▶ [Fuente]
Francis Ford Coppola reedificó la novela «El corazón de las tinieblas» de Joseph Conrad y la convirtió en «Apocalipsis ahora». La historia es la misma. Cambian tiempos, escenarios, personajes, incluso estructura. Pero, leyendo con detenimiento la novela y viendo la película, se sabe, se intuye que el conflicto está intacto. Es una adaptación muy bien lograda en la medida en que no se cambian las reglas de juego, sino el sitio donde se lleva a cabo el juego. Parece algo sencillo pero requiere una serie de requisitos muy singulares: saber sobre Conrad, Vietnam, cine, tensiones literarias y cinematográficas, saber sobre qué se está hablando y sugiriendo. El arte de la sugerencia es uno de los mayores atributos en toda adaptación. Asunto complicado en el mundo según Hollywood.

▶ [Datos sin procesar]
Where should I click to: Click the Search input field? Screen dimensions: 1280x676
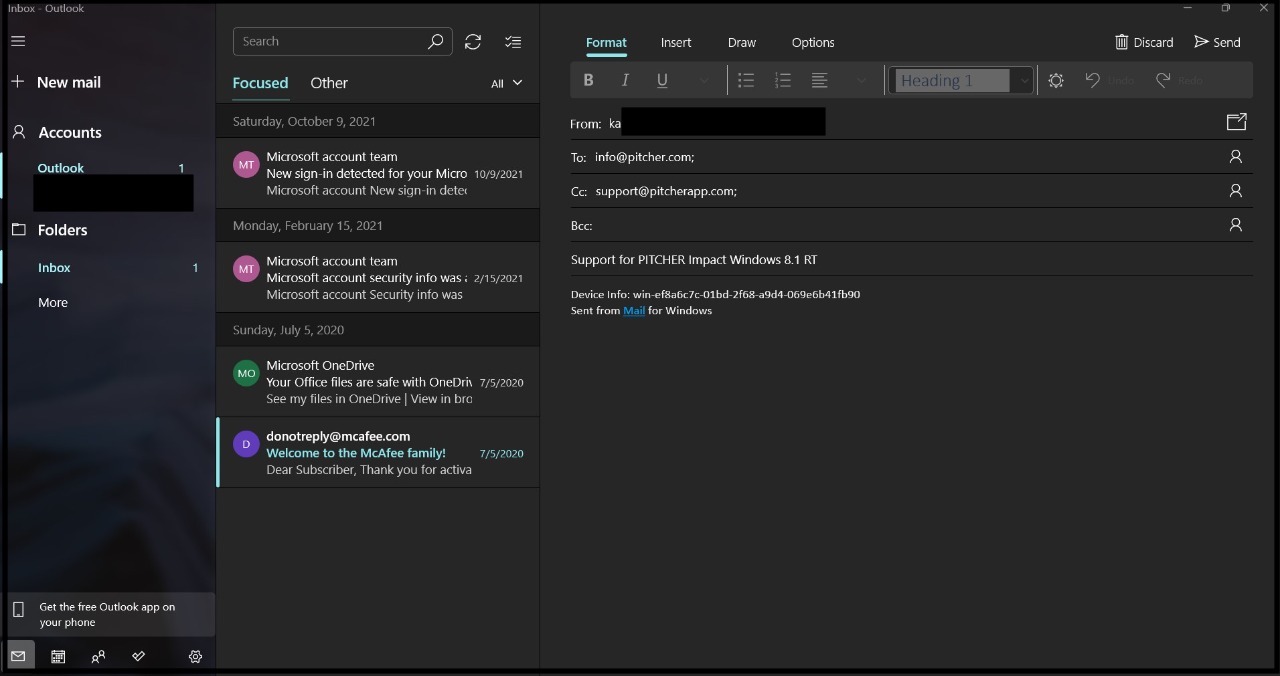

▶ [Consigna escrita A]
Responde estas preguntas con lo que dice el texto sobre la adaptación de Conrad hecha por Coppola:
(i) ¿En qué película convirtió Coppola la novela «El corazón de las tinieblas»?
(ii) En una adaptación bien lograda, ¿qué se cambia en lugar de las reglas de juego?
(iii) ¿Qué arte se presenta como uno de los mayores atributos en toda adaptación?
▶ [Consigna escrita B] Escribe la continuación del texto sobre la adaptación de «El corazón de las tinieblas» al cine a partir de su última frase.

▶ [Resultado A]
(i) En «Apocalipsis ahora».
(ii) Se cambia el sitio donde se lleva a cabo el juego.
(iii) El arte de la sugerencia.

▶ [Resultado B]
El adaptador es un actor. No es una exageración. El adaptador está entre el público y el creador, como un actor. Intenta comunicar el mensaje (otra vez el mensaje). Sin el actor que interpreta o representa no hay comunicación. Esa misma función cumple el adaptador, guionista, escritor. Es un medio pero debe resultar profundamente discreto, somero, para evitar que el mensaje se distorsione. De ahí que deba crear pero respetando al que lo hizo primero, el escritor. Todo esto parece una especie de código moral. No lo es. Se trata de la aceptación de un material delimitado, de un conocimiento de linderos. Sólo así se puede crear bajo los parámetros de cada disciplina. La adaptación es una reescritura. La película es una reelaboración de lo escrito. Suena raro pero el adaptador es en el fondo un artista.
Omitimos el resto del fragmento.